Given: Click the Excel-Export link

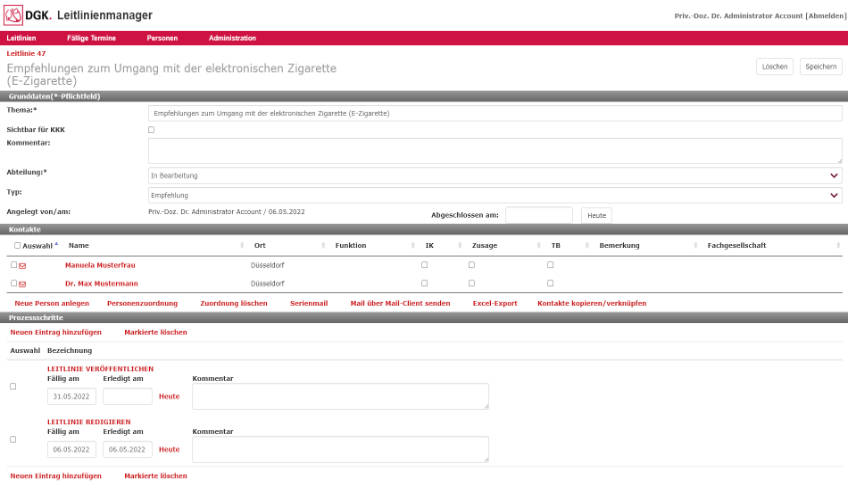Looking at the screenshot, I should (x=495, y=304).
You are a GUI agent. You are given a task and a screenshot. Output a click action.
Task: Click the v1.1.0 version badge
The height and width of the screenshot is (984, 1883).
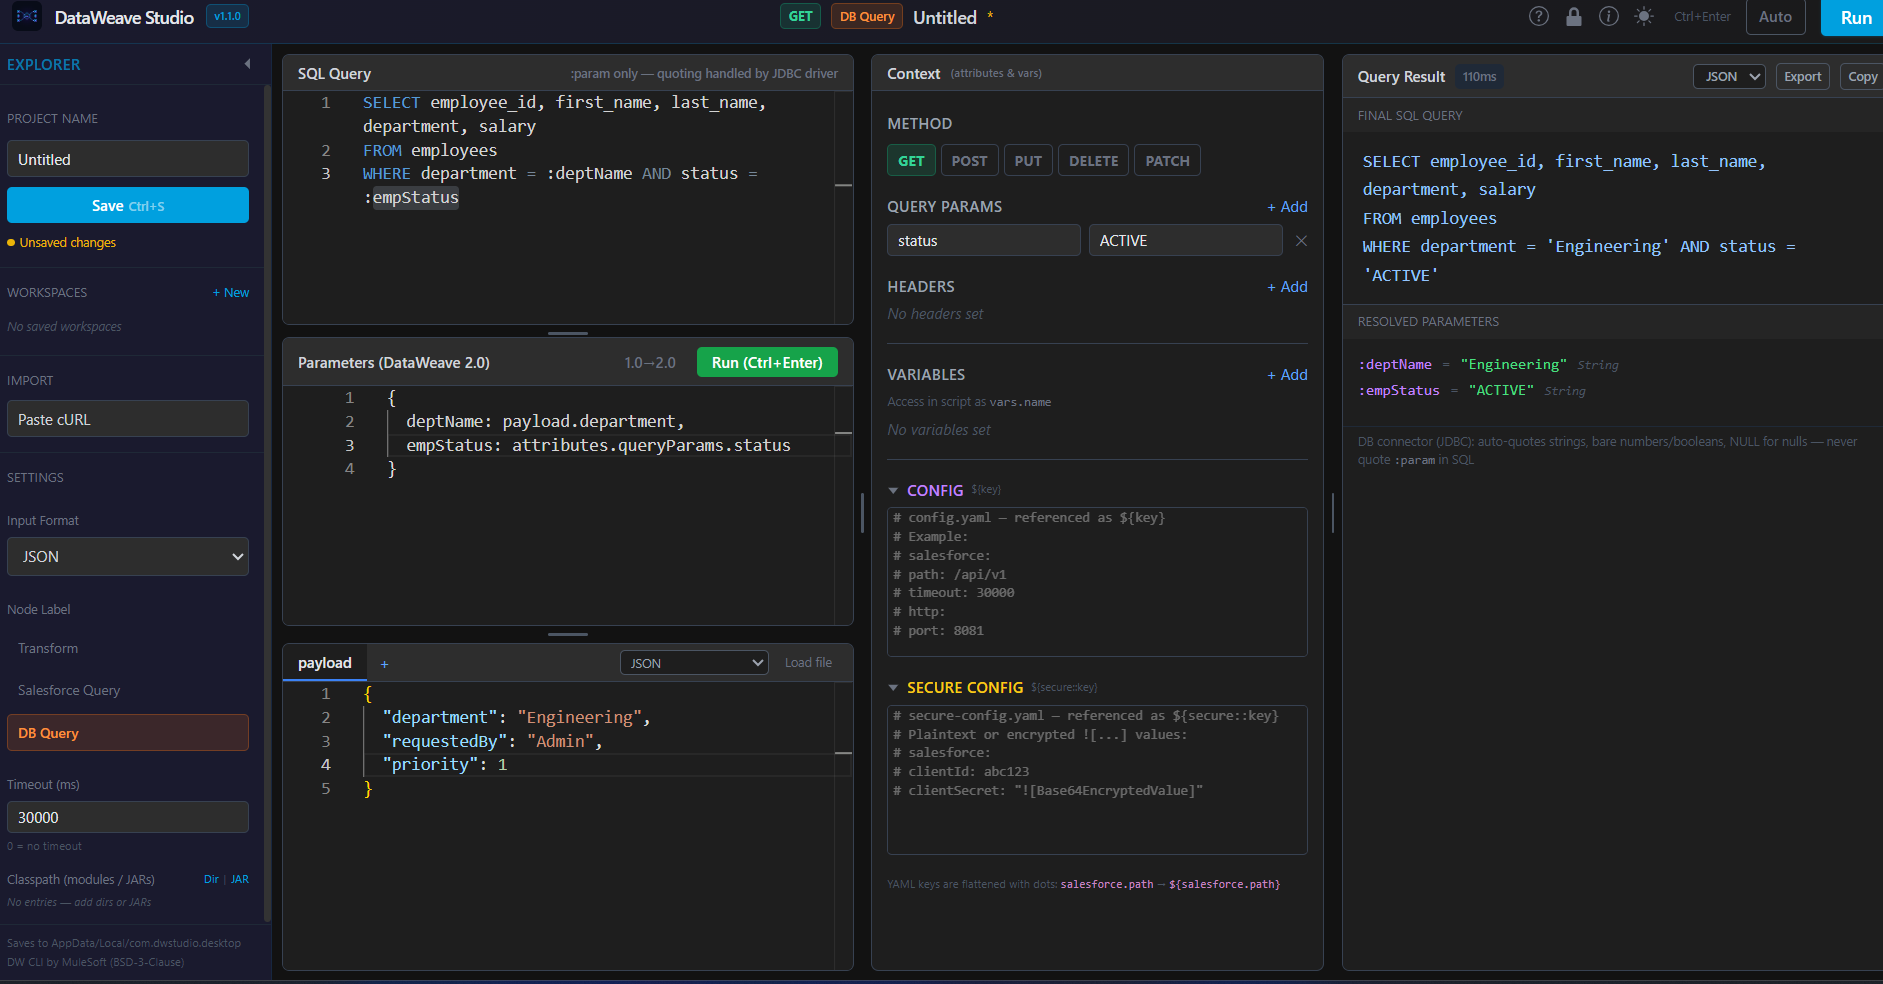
══════
• Your objective: Rewrite the material above as a numbered list with one line per item, skipping blank lines. Leave the pictures out of your answer.

• Expected answer:
1. Given: Click the Excel-Export link
2. Looking at the screenshot, I should (x=495, y=304).
3. You are a GUI agent. You are given a task and a screenshot. Output a click action.
4. Task: Click the v1.1.0 version badge
5. The height and width of the screenshot is (984, 1883).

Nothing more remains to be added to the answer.